オリジナルのKerasレイヤーを作成する

シンプルで状態を持たない独自演算では、layers.core.Lambdaを用いるべきでしょう。しかし、学習可能な重みを持つような独自演算は、自身でレイヤーを実装する必要があります。

以下にKerasレイヤーの枠組みを示します。ここでは3つのメソッドを実装する必要があります。

  • build(input_shape): これは重みを定義するメソッドです。学習可能な重みはリストself.trainable_weightsに追加されます。他の注意すべき属性は以下の通りです。self.updates(更新されるタプル(tensor, new_tensor)のリスト)。non_trainable_weightsupdatesの使用例は、BatchNormalizationレイヤーのコードを参照してください。
  • call(x): ここではレイヤーのロジックを記述します。オリジナルのレイヤーでマスキングをサポートしない限り、第一引数の入力テンソルがcallに渡されることに気を付けてください。
  • get_output_shape_for(input_shape): 作成したレイヤーの内部で入力の形状を変更する場合には、ここで形状変換のロジックを指定する必要があります。こうすることでKerasは、自動的に形状を推定できます。
from keras import backend as K
from keras.engine.topology import Layer
import numpy as np

class MyLayer(Layer):
    def __init__(self, output_dim, **kwargs):
        self.output_dim = output_dim
        super(MyLayer, self).__init__(**kwargs)

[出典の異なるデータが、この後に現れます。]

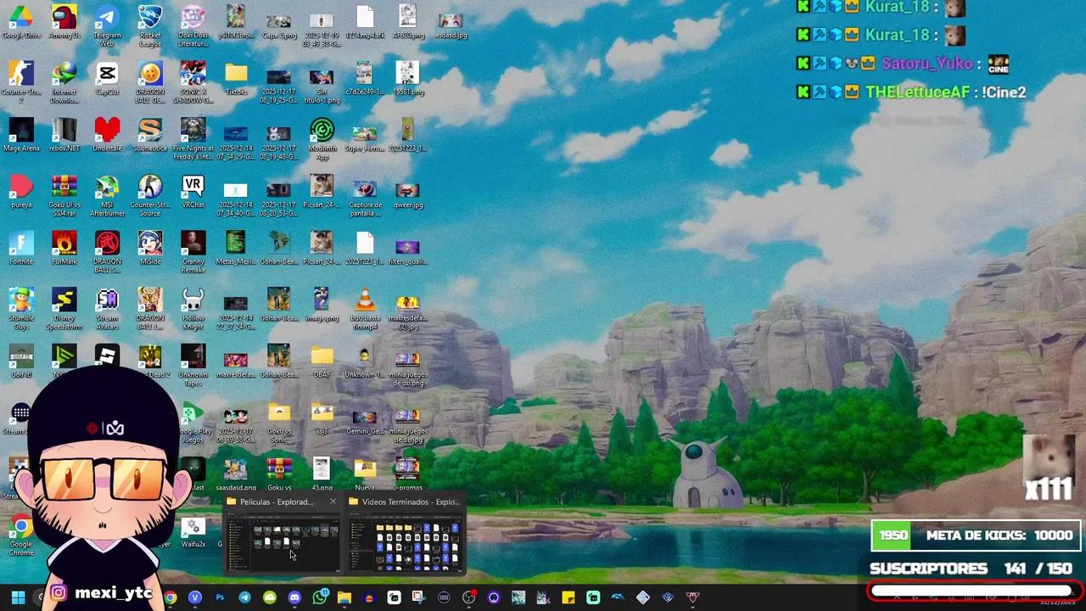Screen dimensions: 1086x611
Task: Click the Windows Start button
Action: 17,598
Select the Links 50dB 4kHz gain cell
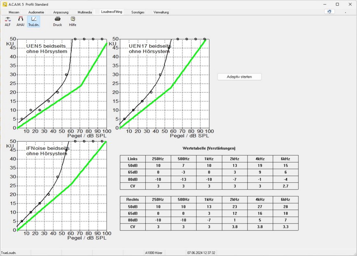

    def build(self, input_shape):
        input_dim = input_shape[1]
        initial_weight_value = np.random.random((input_dim, output_dim))
        self.W = K.variable(initial_weight_value)
        self.trainable_weights = [self.W]

    def call(self, x, mask=None):
        return K.dot(x, self.W)

    def get_output_shape_for(self, input_shape):
        return (input_shape[0], self.output_dim)

既存のKerasレイヤーは何を実装するにしても十分なサンプルを提供しています。なので、躊躇せずソースコードを読んでください!